I read with great interest an article in this month’s Chatelaine magazine, about women having babies when they’re in their 50’s and 60’s. Although I’m all for women making choices and having control over their bodies, I tend to agree with the author. I think that these older women having babies is just too much.
Don’t get me wrong. Having had personal success with the advances of fertility technology, I don’t want to knock that avenue. It can make miracles happen. And now there is technology becoming available to freeze your own eggs for potential use later when a woman decides to have a family. I’m all for that, especially if they are young women with illnesses who may have to undergo medical treatments that may destroy their eggs. They may not be in a relationship or in a position to have children now, but this way they do have the potential when they are fit and able. But let’s get real here -- a 67 year old woman having a set of twins – that’s more than a stretch. With the average life expectancy of a woman these days, the children will be lucky if their mother sees them reach their 16th birthday. And that doesn’t seem right to me.
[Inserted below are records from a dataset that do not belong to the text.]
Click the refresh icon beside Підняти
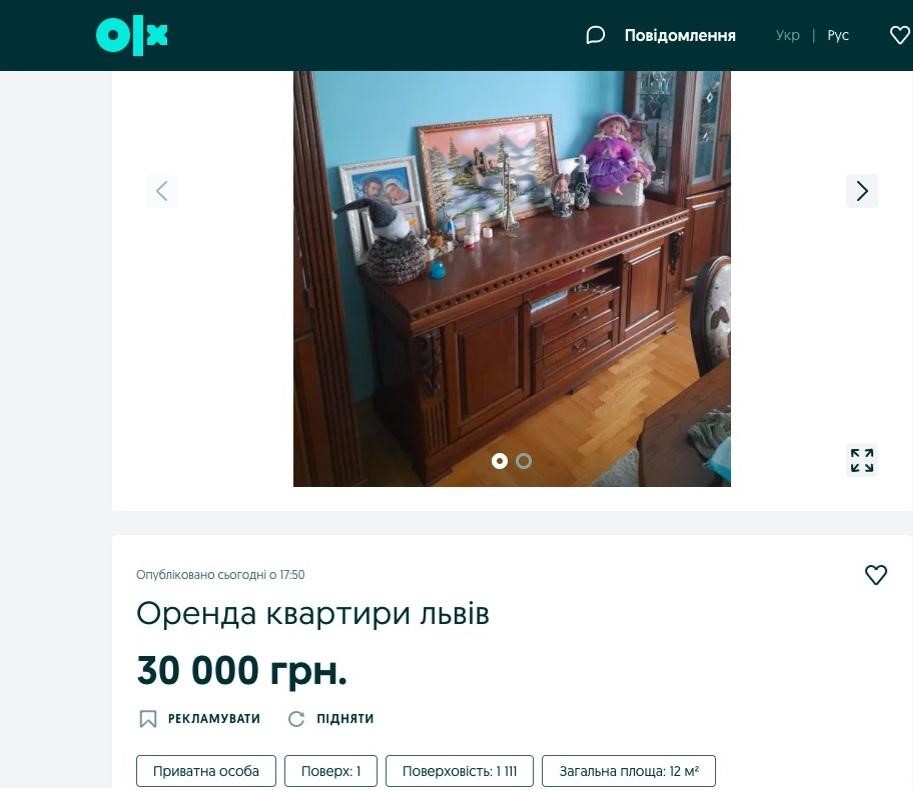(x=296, y=718)
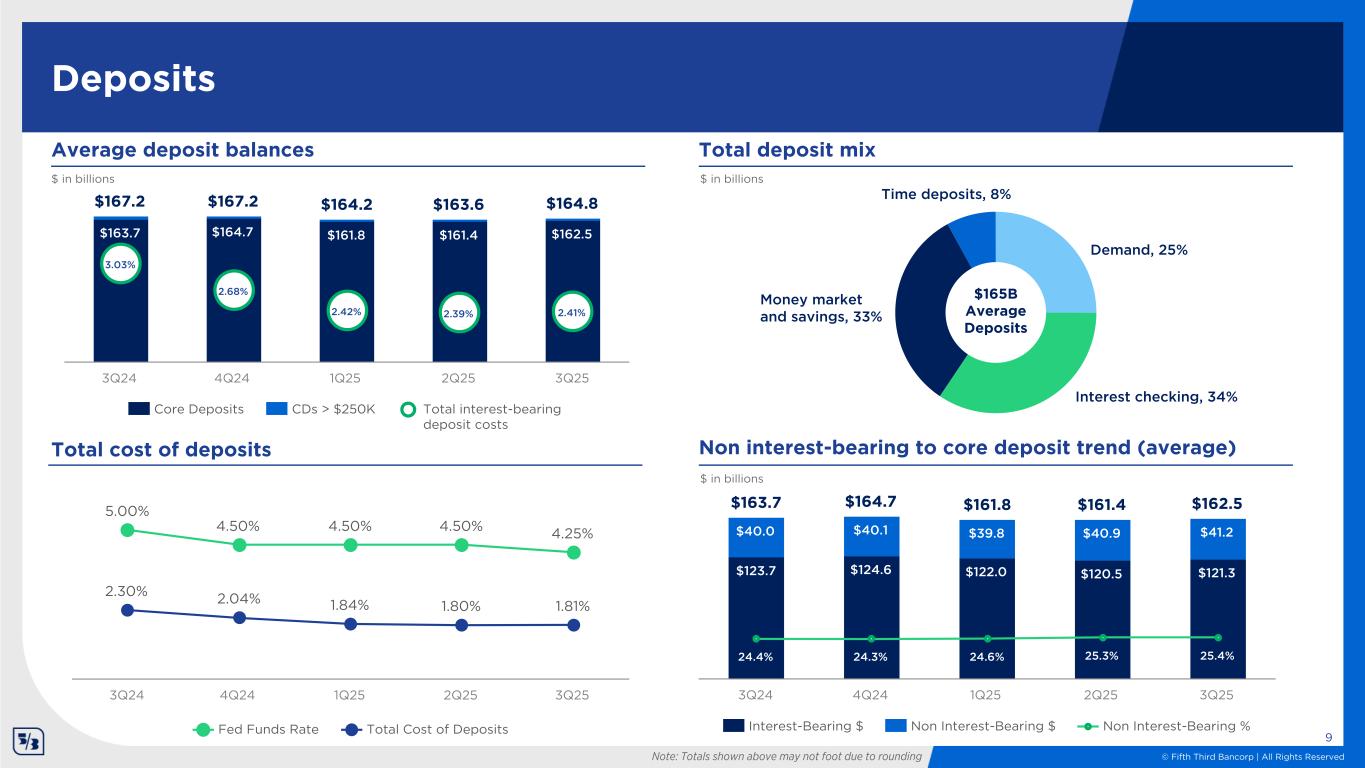Click the Deposits slide title

click(133, 79)
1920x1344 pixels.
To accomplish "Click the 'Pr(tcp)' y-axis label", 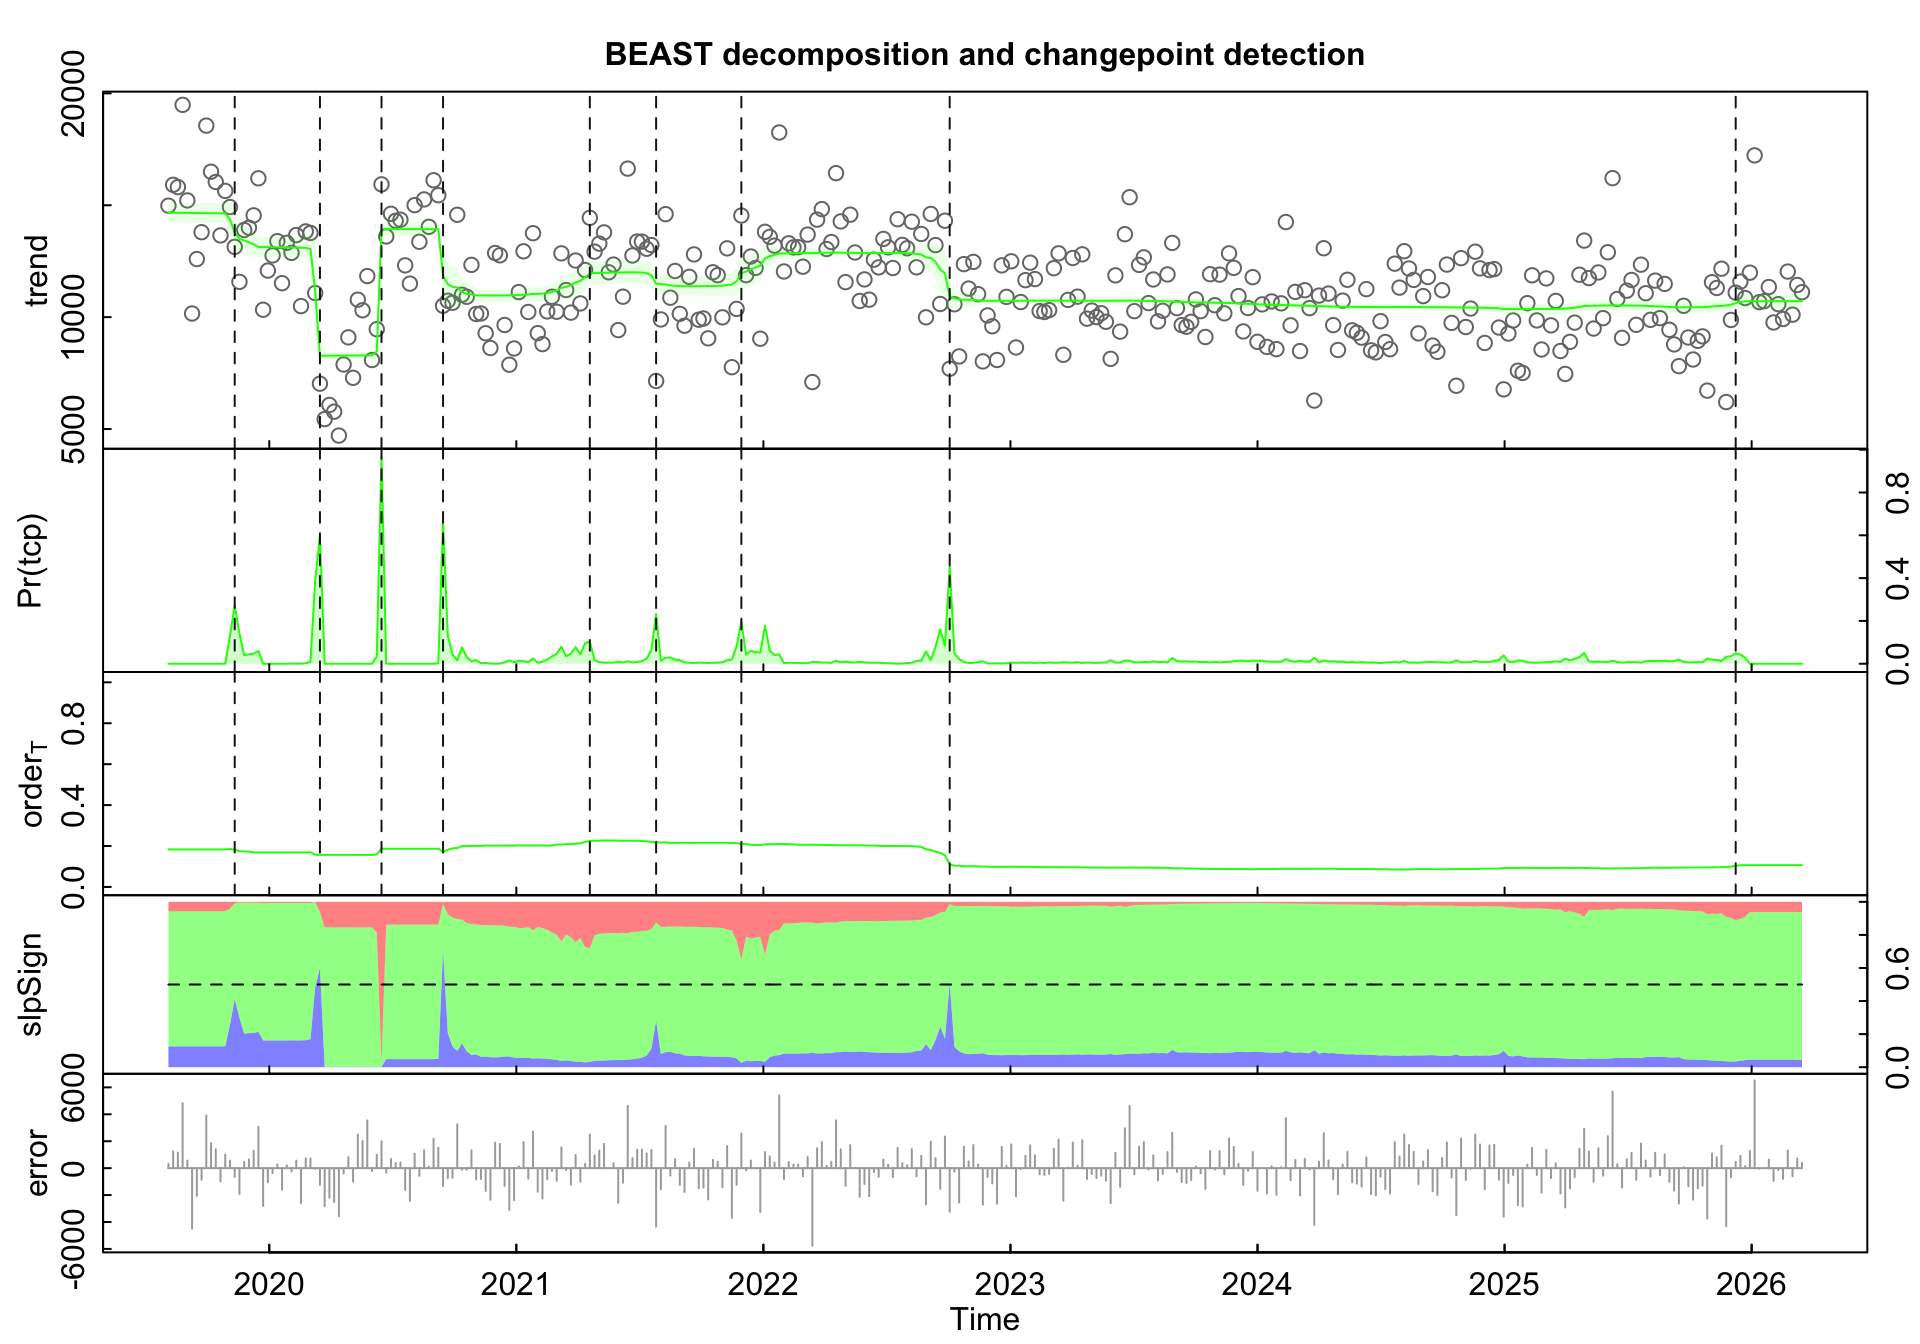I will point(31,561).

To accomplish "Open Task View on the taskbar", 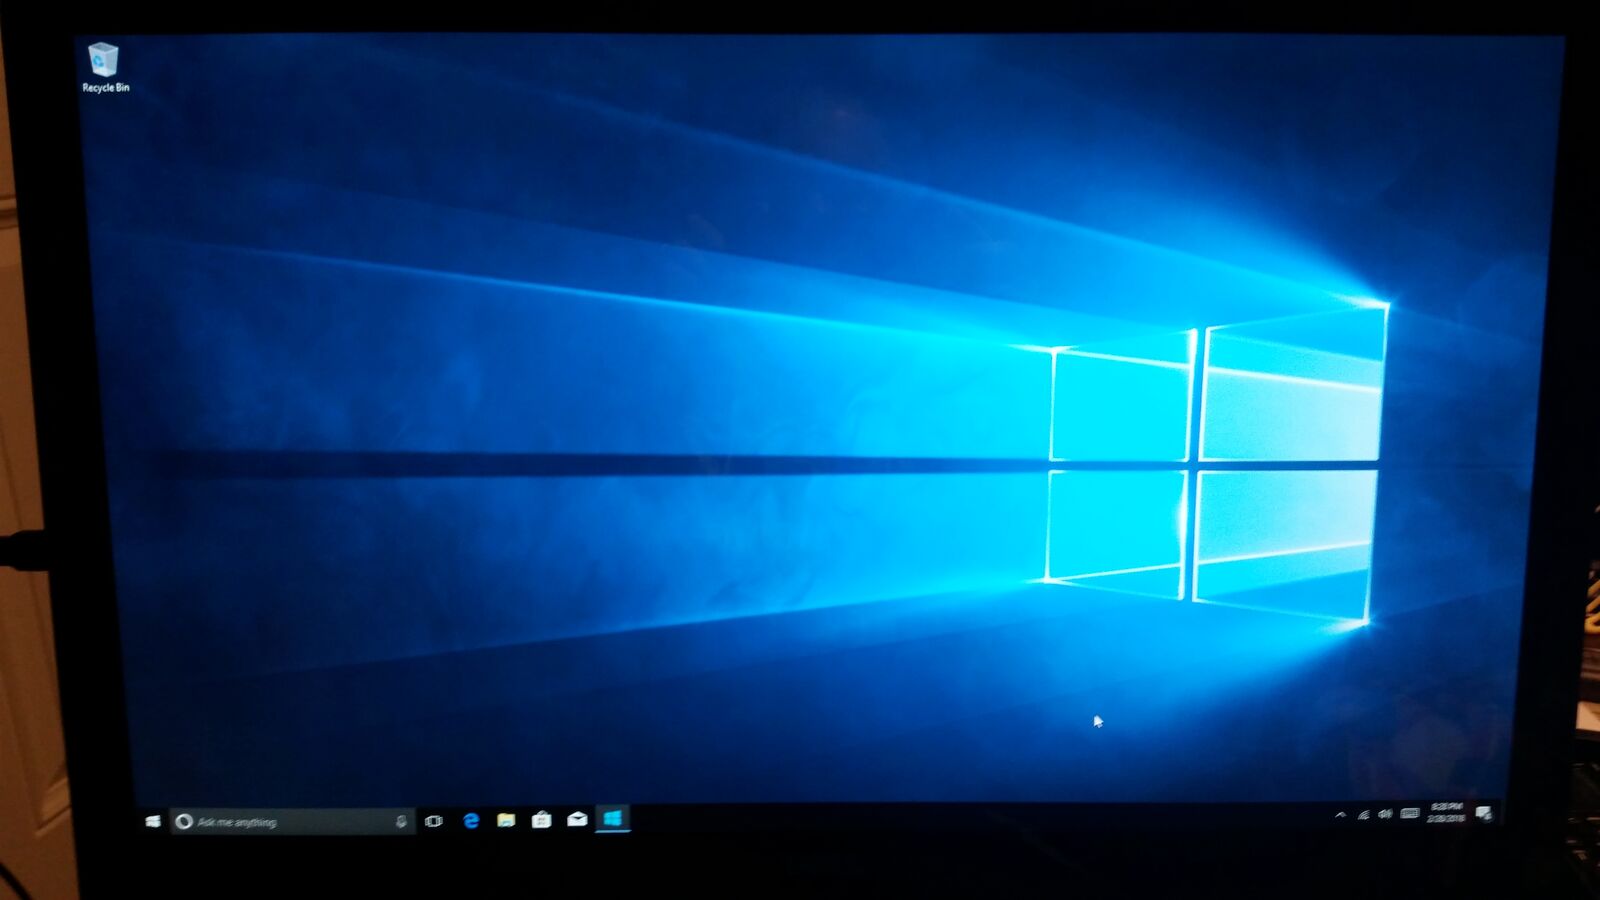I will [432, 821].
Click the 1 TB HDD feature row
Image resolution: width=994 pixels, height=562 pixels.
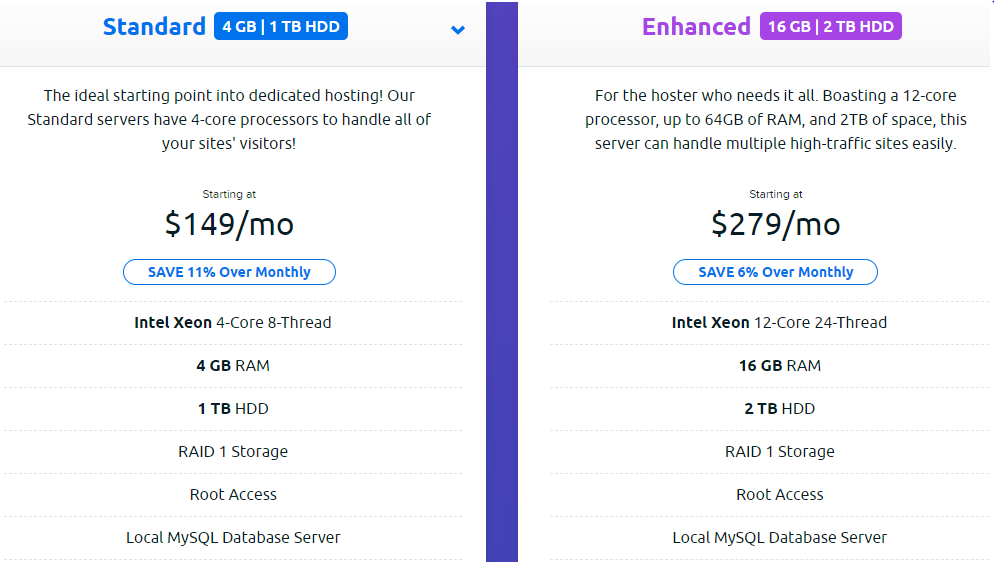pyautogui.click(x=233, y=409)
A doctor was quoted telling a 56 year old woman that she “looked great, had the body of a 30-year-old, so why not?”. What does “looking great” have to do with it? Childbirth is no cakewalk, infertility treatments are no picnic. There is a lot of expense in terms of time and money (we’re talking lots of it). Frankly, it scares me that all these stories of miracle babies give false hope to many women, who see these older women, many of them celebrities, being able to have their babies when convenient for them. They make it look like you can just hold back time, and presto, with a few dollars, a couple of injections, instant family. It’s just not so easy – the statistics are totally stacked against women starting in their late 30s, early 40s. And obviously these older women are post-menopausal, so have used eggs donated by other women. That’s another issue that needs to be addressed, particularly with the children as they get older and have questions as they realize that their mothers are perhaps even older than the grandmothers of their peers. Inevitably they will be raised by single mothers, not that there’s anything wrong with that, but things are usually easier with two parents.
And you’d have to think that the children born in these circumstances must be quite fragile themselves. With the recent infections being spread in major well-known neonatal wards in the city these past few months, some experts think the hospitals are just not keeping up with the technology to care for babies (preemies, multiples) who normally wouldn’t survive or are being brought into the world through fertility treatments.
Having had my kids in my mid and late-30’s, I already feel exhausted most days, and I’m a reasonably fit woman, who looks fairly youthful for my age. Somedays I already feel too old to be their mom. Can you imagine if I had given birth to my little one as a 67 year old spring chicken? That would make me 70 years old this year. Chauffeuring, organizing and hosting playdates, volunteering at the school, potty training, grocery shopping --- ugggghhhh! I don’t think so!
I hope that at 70, I’ll be back in the city with my hubby in a lovely loft condo, enjoying yet again the culture, restaurants and entertainment that we’ve currently parked on the sidelines of our life, once our kids are grown and onto their own lives. And hopefully they’ll be bringing our grandkids down to party with us!